Her eyes sparkled at all the young men doting on her as they took her blood pressure and temp, recording everything in their digital tablets. One offered her a hard candy. Her shoulders scrunched as she opened her mouth and he popped it in. The look on her lovely face caught at Ash’s heart. So childlike. So pure. The truth slammed into him then. Her time in this world was very short. He tugged Colby backward and into his arms, frightened that he might be right.

Just then, the brave bloke who’d gone inside to rescue Bella’s cat, returned with a squirming, hissing mass of shiny black fur and claws. Another fireman offered an opened cat crate, and in Pierre went, whiskers first, to roam no more.

Ash blew out a bellyful of relief. The cat made three that were safe and sound. ‘Twas a Hail-Mary-save kind of day after all.

“Your neck. Oh, Ash, crap, you’re burned,” Colby said, her fingers tracing over the rounded collar of his shirt as she lifted it from his skin.

He flinched her stinging touch away. “Am I now?”

Stretching up on her toes to get a closer look, her pretty lips curved like Cupid’s best bow right before she bit them. Could a woman look any sweeter? Aye. Colby turned into a drill sergeant with attitude. Waving the medics over with a snap of her fingers, she ordered Ash to sit on the curb. To stay.

Too bloody tired to remind her that he was not a dog, he folded his long legs and took a seat. “’Tis a small thing,” he insisted to the woman kneeling at his side, fussing over him. Funny, he’d dreamed of a moment like this, but it didn’t feel—right. “Let me be, woman. Go take care of your mum. She needs you more right now than I.”

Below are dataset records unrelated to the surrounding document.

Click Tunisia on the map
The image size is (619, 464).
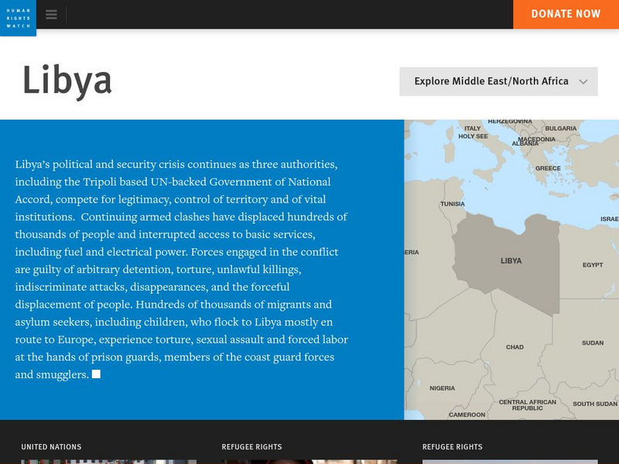[451, 202]
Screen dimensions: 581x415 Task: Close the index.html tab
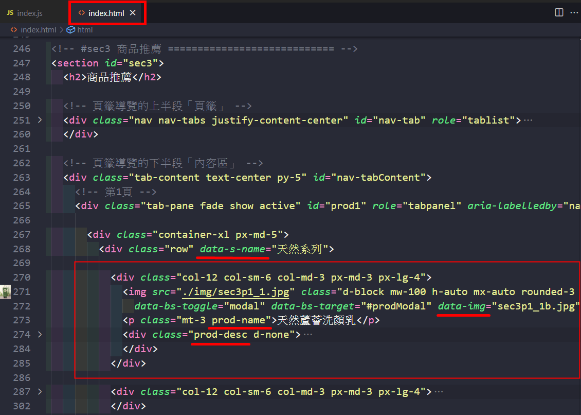click(133, 13)
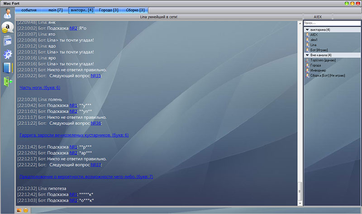
Task: Select user Lina in the user list
Action: point(314,45)
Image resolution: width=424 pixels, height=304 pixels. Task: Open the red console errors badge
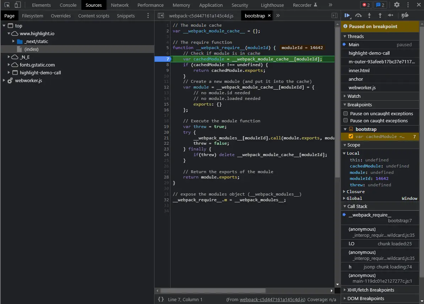pyautogui.click(x=366, y=5)
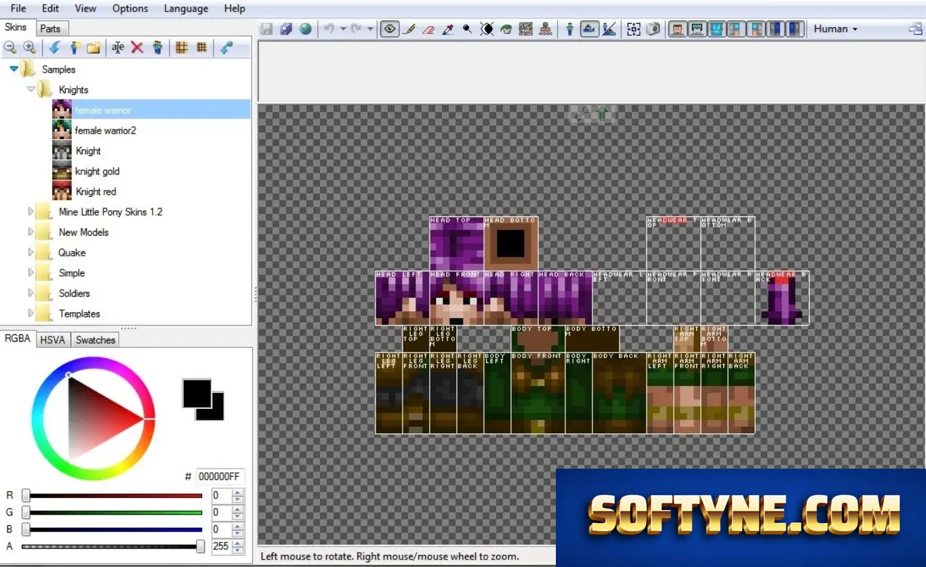This screenshot has height=567, width=926.
Task: Open the Templates folder
Action: (79, 313)
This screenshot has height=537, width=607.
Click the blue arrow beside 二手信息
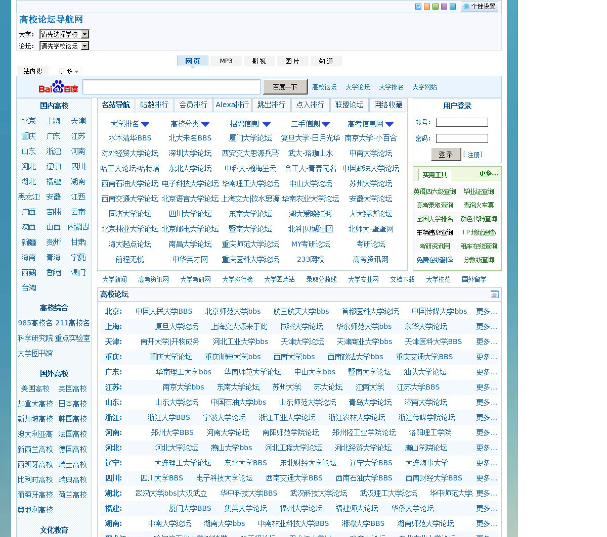(x=326, y=124)
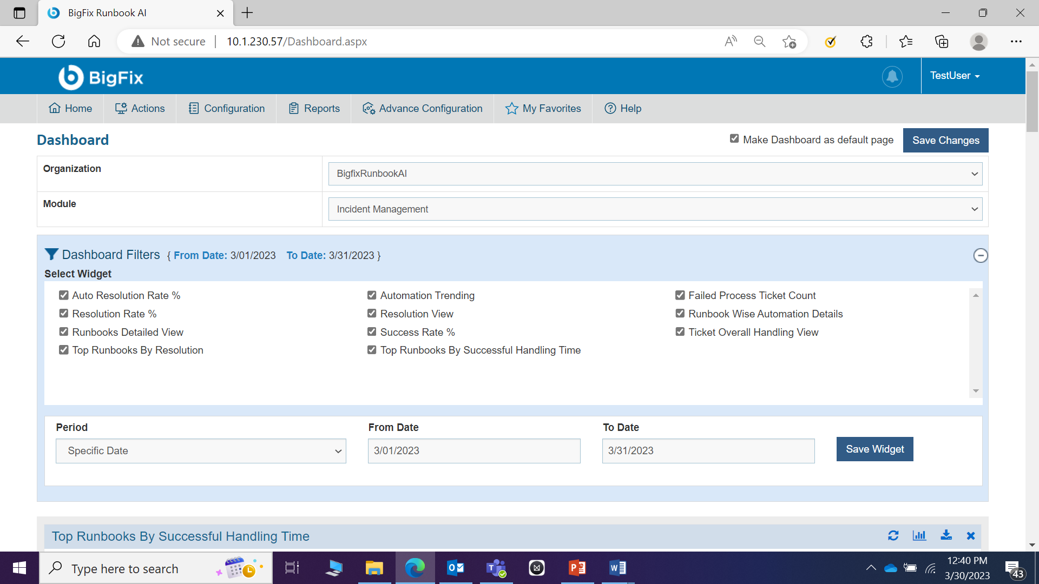Uncheck Make Dashboard as default page
1039x584 pixels.
734,139
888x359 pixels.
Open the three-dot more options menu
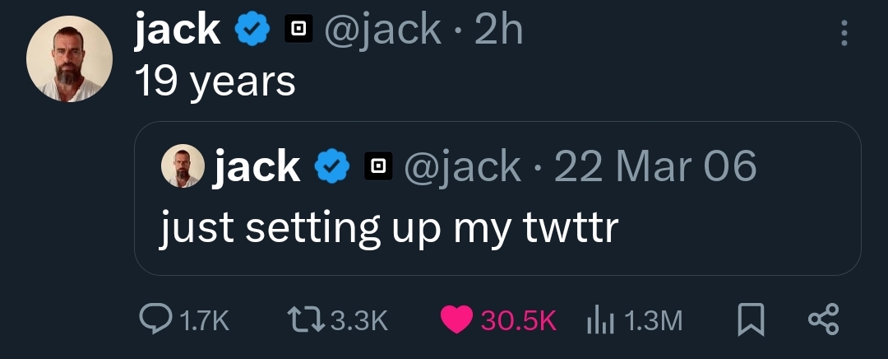[842, 33]
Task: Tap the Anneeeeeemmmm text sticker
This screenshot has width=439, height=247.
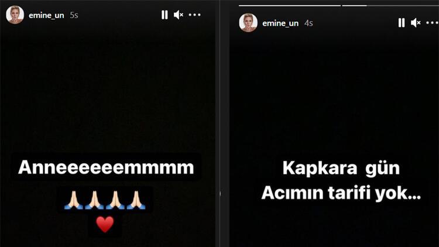Action: pos(106,167)
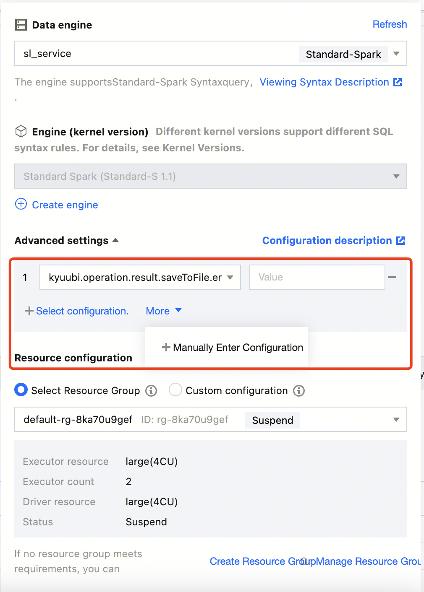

Like Colby would ever listen? In no time at all, Ash was bent forward while the two medics worried at him. Feeling a draft, he took a better look over his shoulder. They’d cut his shirt without so much as a by your leave. “Is it that bad, then?” he asked, noticing the blood for the first time.

“Your neck’s burned,” Colby explained. “You risked your life to save my mom.”

He pinched his itchy nose, but took a hard look at her. Colby’s amber eyes brimmed with tears. She kept biting her bottom lip. “There now,” he lifted a hand to her jaw, not wanting her to cry over him. “I’m nah hurt that bad. Hardly feel a—ouch—thing.” He glared at the medic who’d just poked him. “You’ll not be doing that again, will you?”

“Sorry, sir,” the young man said. “Could you tilt your head down a little farther, so I can put more of this gel on you? The pain should go away in a minute, but I need to be able to reach.”

“Am I really burned that bad?” Huh. Didn’t feel a thing until he’d gotten outside.

Colby shook her head, her eyes big and teary, and her blonde hair beautifully ruffled around her face like a halo. “You’re incredible,” she whispered. “Crazy, but incredible.”